Michele sarà ritrovato il 14 luglio 1997 nelle campagne di Rosarno grazie alle confessioni dei collaboratori di giustizia che solo tardivamente hanno rivelato gli omicidi eseguiti in quel periodo, tra i quali, quello di Michele. Da qui prenderà avvio l’operazione “Tirreno”, grazie alla quale verranno arrestati centinaia di esponenti delle cosche della Piana e altri capi storici. Ed è così che è stato indicato il luogo di sepoltura di Michele insieme al nome dell’omicida. Inoltre è stato anche indicato il nome del conoscente che, all’epoca minorenne, avrebbe attirato Michele in trappola. Processato, è stato discolpato.
Ma la tragedia di Michele non finisce qui. Nel punto in cui Annunziato Raso, collaboratore di giustizia, aveva inizialmente indicato di scavare, il corpo di Michele non venne ritrovato. Ci sarà un’altra rivelazione, quella del fratello di Annunziato, Salvatore, che indicherà un luogo non molto distante, quaranta metri rispetto a quello inizialmente segnalato da Annunziato stesso.

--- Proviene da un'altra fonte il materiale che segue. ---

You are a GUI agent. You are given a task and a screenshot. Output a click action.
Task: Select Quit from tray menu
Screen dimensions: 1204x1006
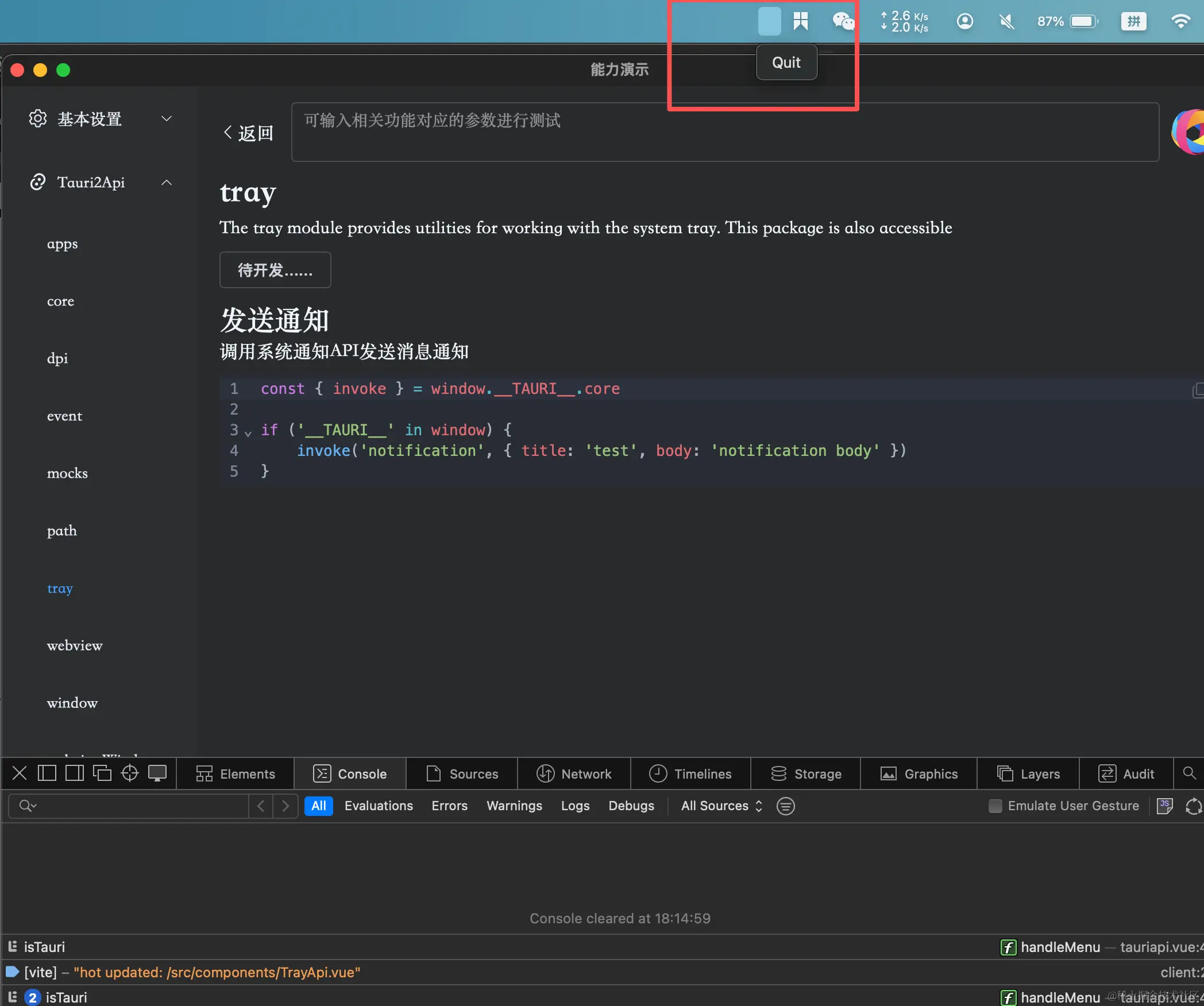click(x=786, y=63)
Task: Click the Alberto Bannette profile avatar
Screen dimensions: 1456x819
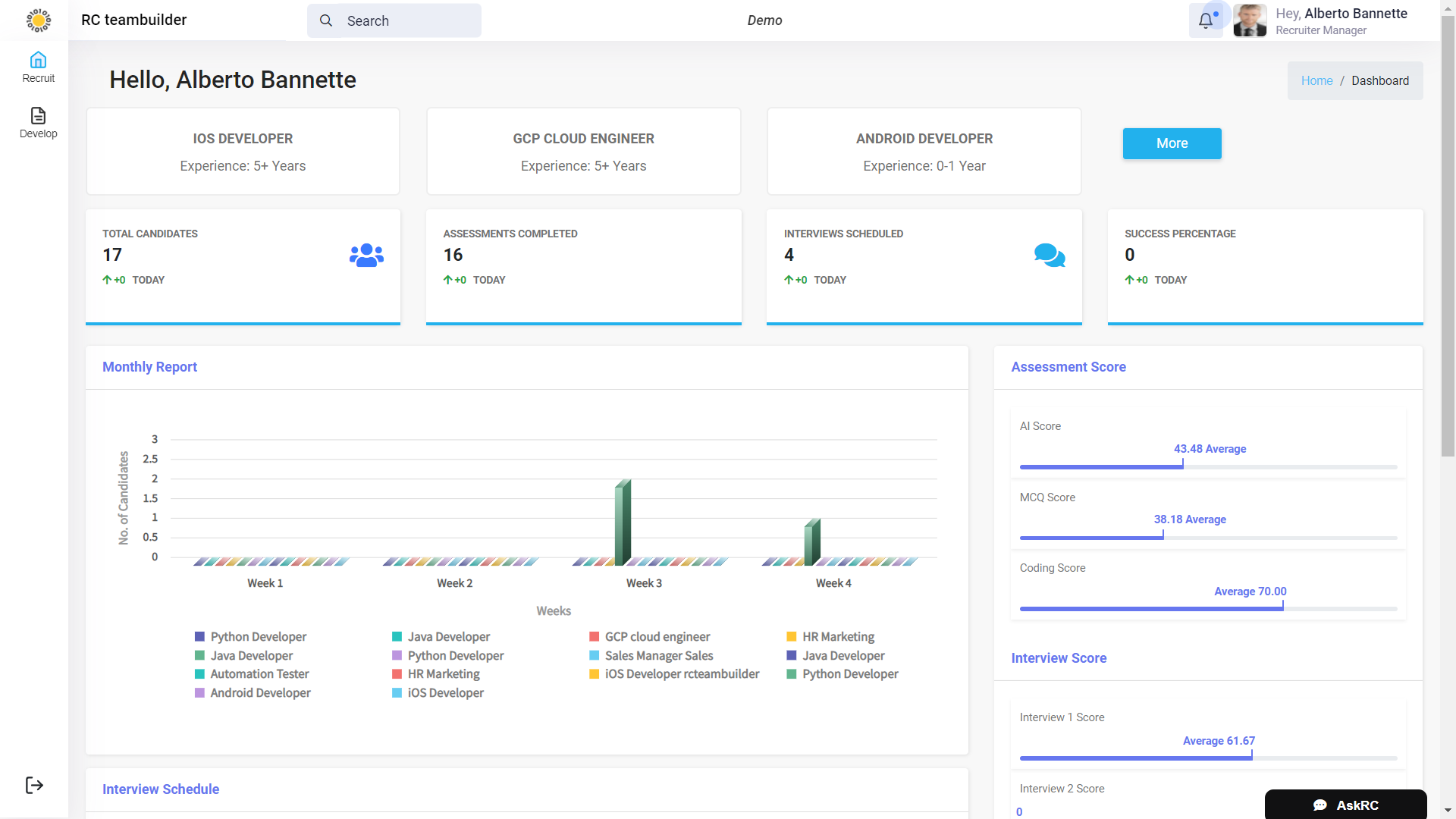Action: (x=1250, y=20)
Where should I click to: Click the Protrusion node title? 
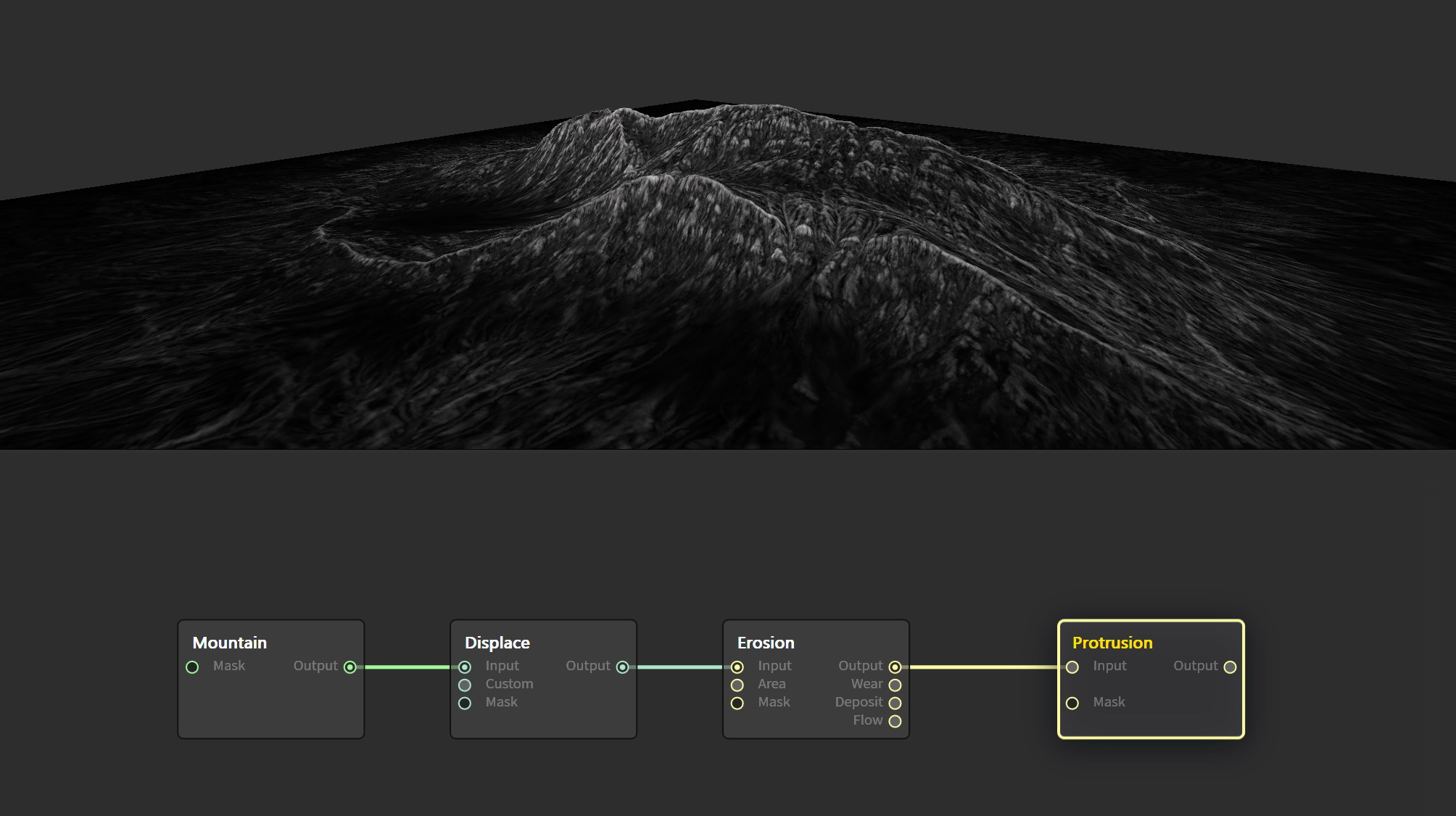coord(1112,643)
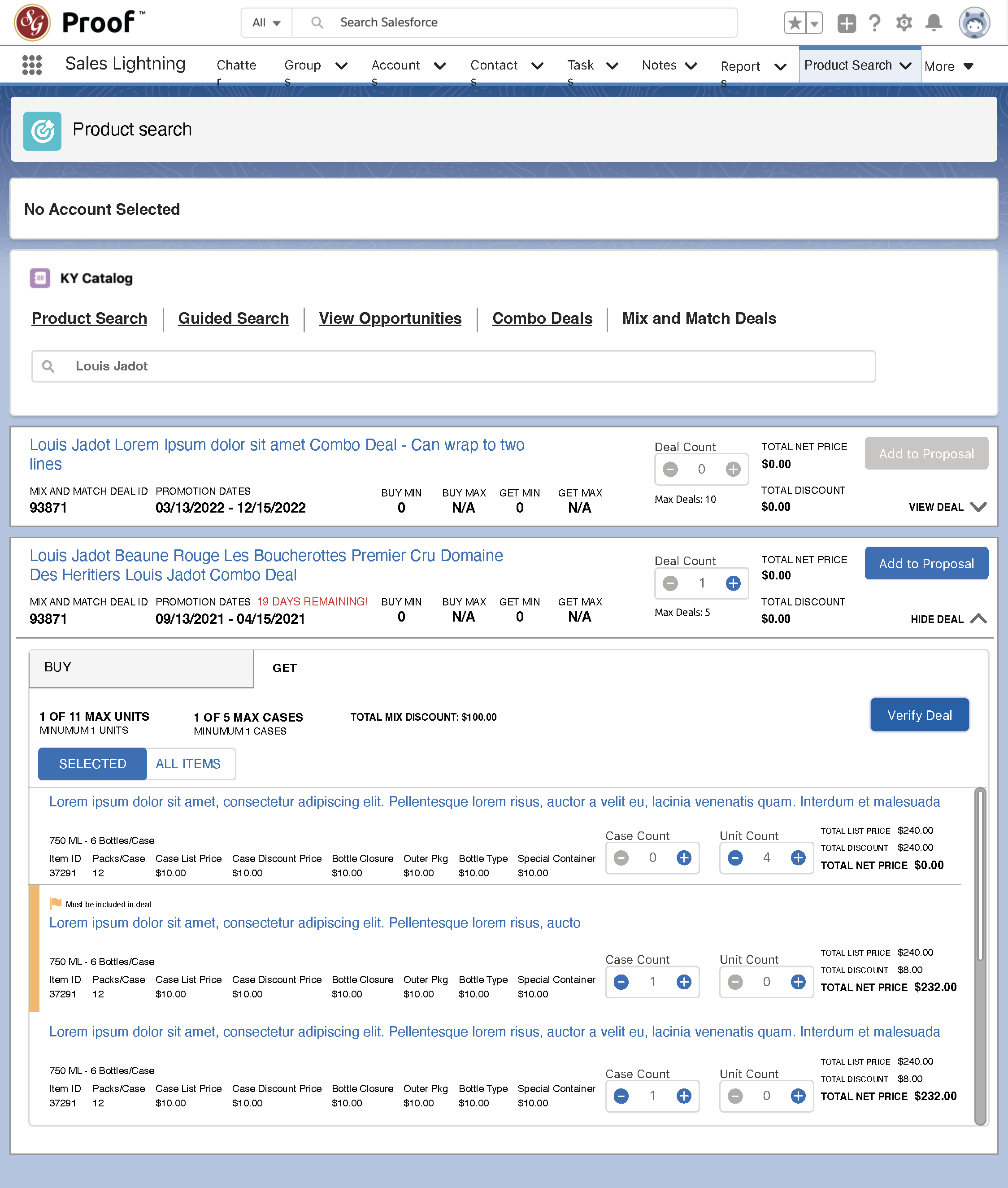1008x1188 pixels.
Task: Switch to the GET tab
Action: pos(285,668)
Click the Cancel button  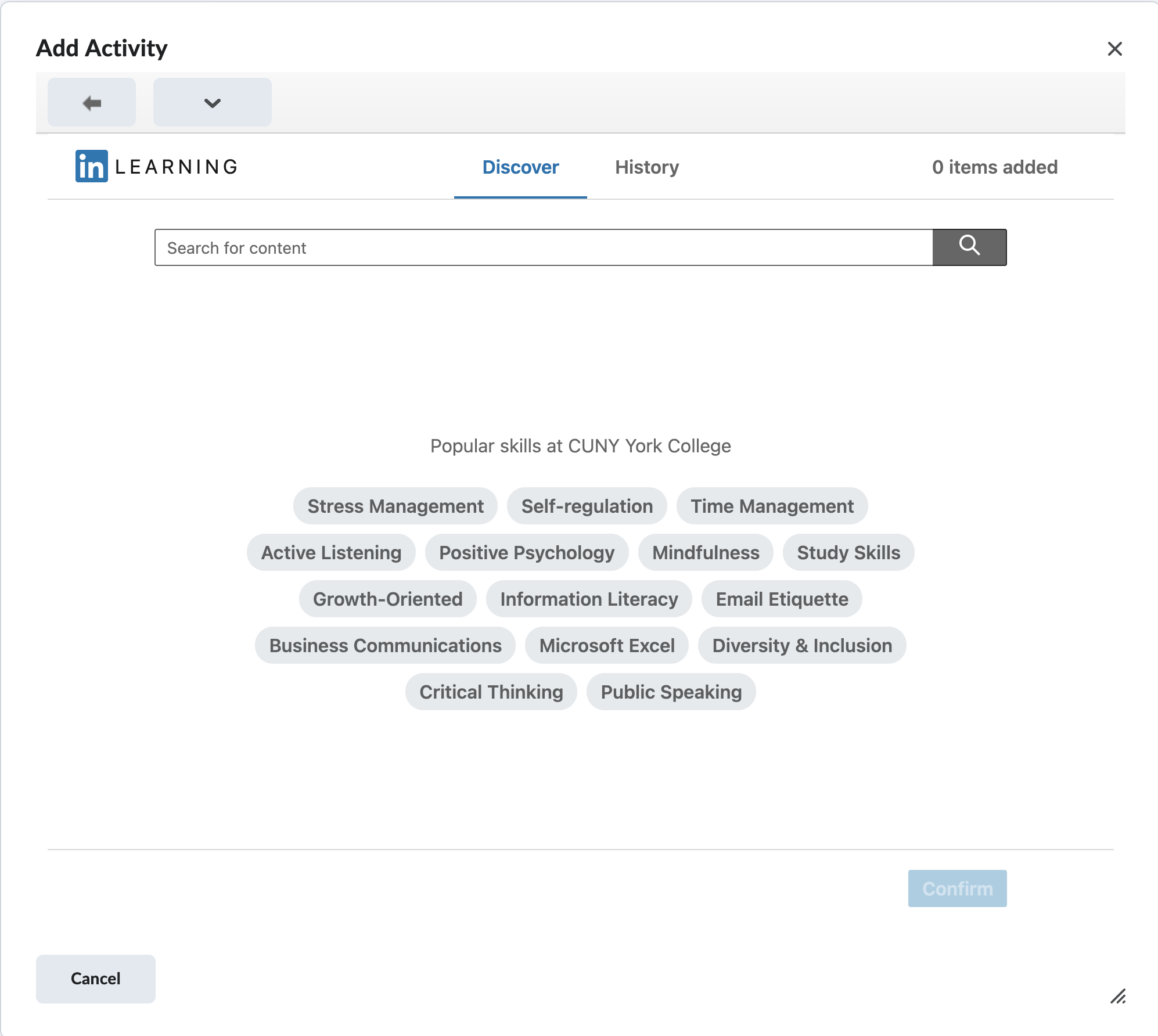pos(95,979)
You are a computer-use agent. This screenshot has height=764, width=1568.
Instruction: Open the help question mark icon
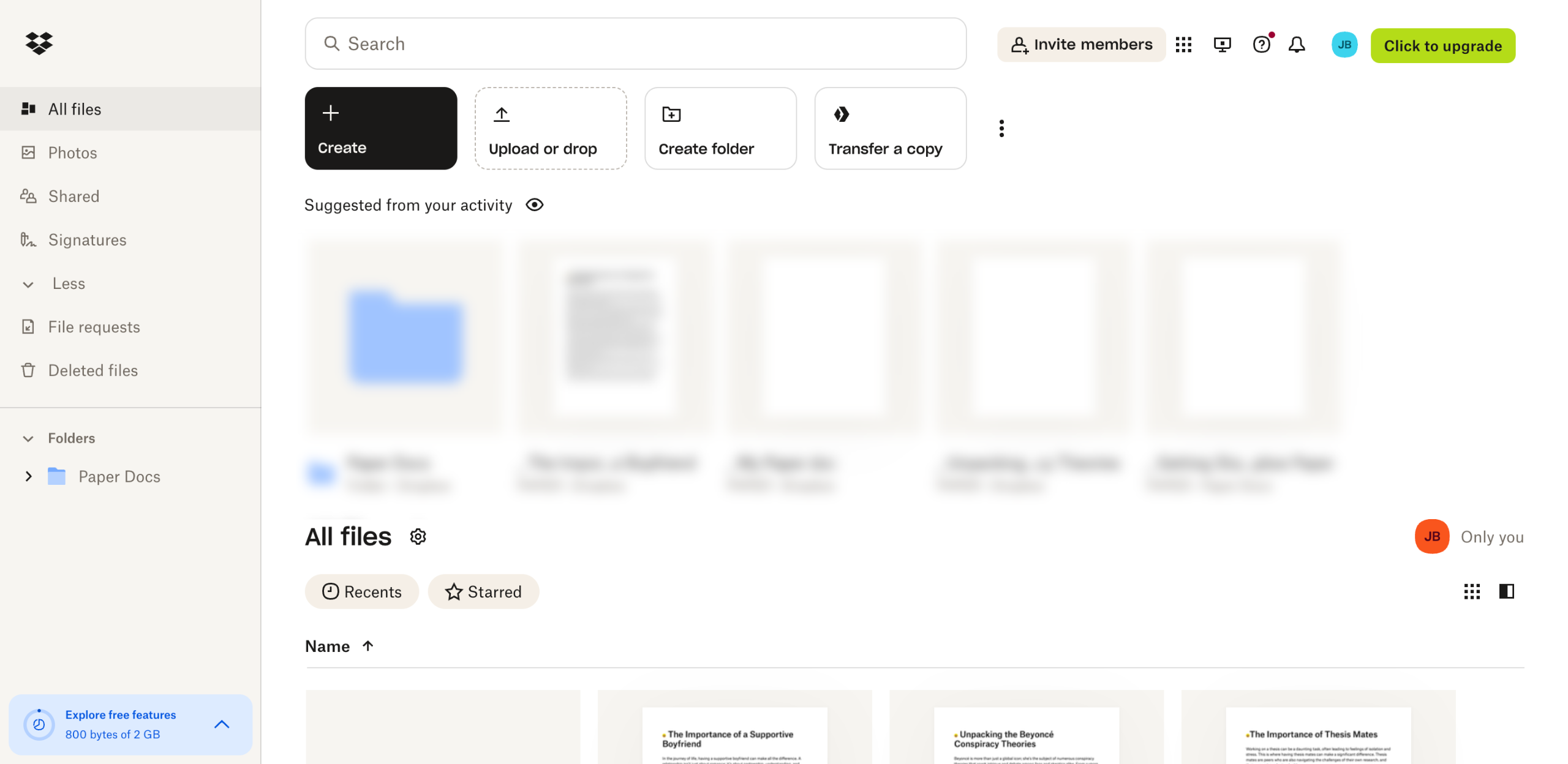pyautogui.click(x=1261, y=45)
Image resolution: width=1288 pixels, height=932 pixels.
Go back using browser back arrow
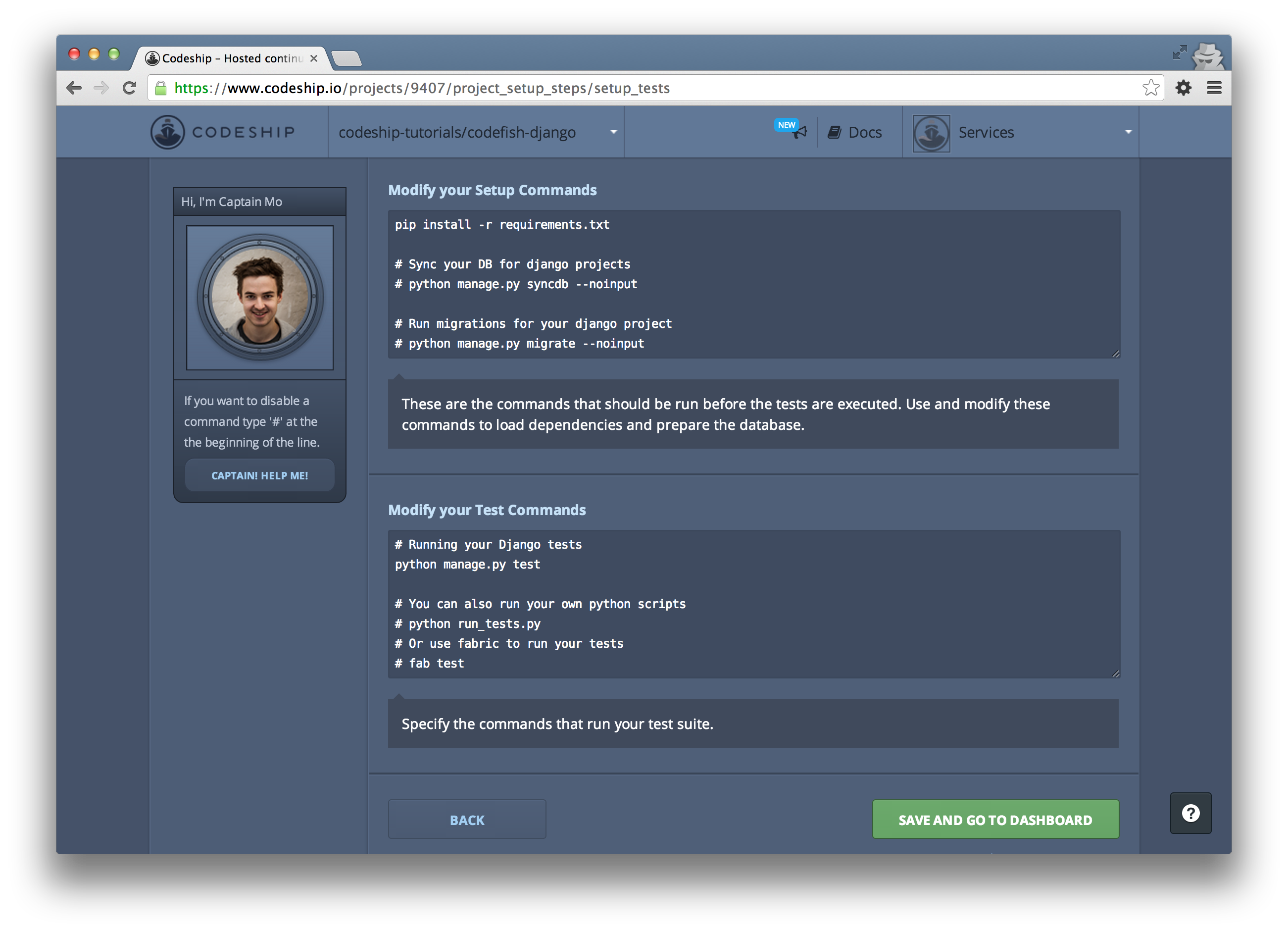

Quando il corpo venne riportato alla luce, un dettaglio, la scarpa tranciata a metà, poteva essere indice che il corpo fosse già stato dissotterrato in precedenza e spostato in un punto diverso rispetto quello iniziale. E il mistero si infittisce. Come mai tutto questo è stato architettato? Il sospetto era che fosse per far perdere credibilità alla confessione di Annunziato Raso.
Quella di Michele è una delle tante storie che vede come protagonista una vittima di mafia, vittima di un mondo le cui logiche ai più spesso risultano incomprensibili: un mondo distante ma allo stesso tempo vicino. Questo mondo lo ha inghiottito, distruggendo non solo la sua vita alla tenera età di 12 anni, ma sottraendolo anche all’abbraccio materno e alla dovuta sepoltura, lasciando un vuoto e un’indeterminatezza che soltanto prima l’amore e poi la disperazione di una madre sono state in grado di colmare. Una madre che ha scavato per conto proprio, non volendo più aspettare, dopo le sollecitazioni, i tempi della giustizia, inginocchiata, sotto un sole infuocato, assieme a parenti e a un operaio in un agrumeto privato. Una madre che ha trovato i resti del proprio figlio, briciole di capelli e indumenti che le hanno fatto sussurrare “Figlio mio, avevi solo dodici anni”. E la giustizia, per quelli come Michele arriva sempre troppo tardi.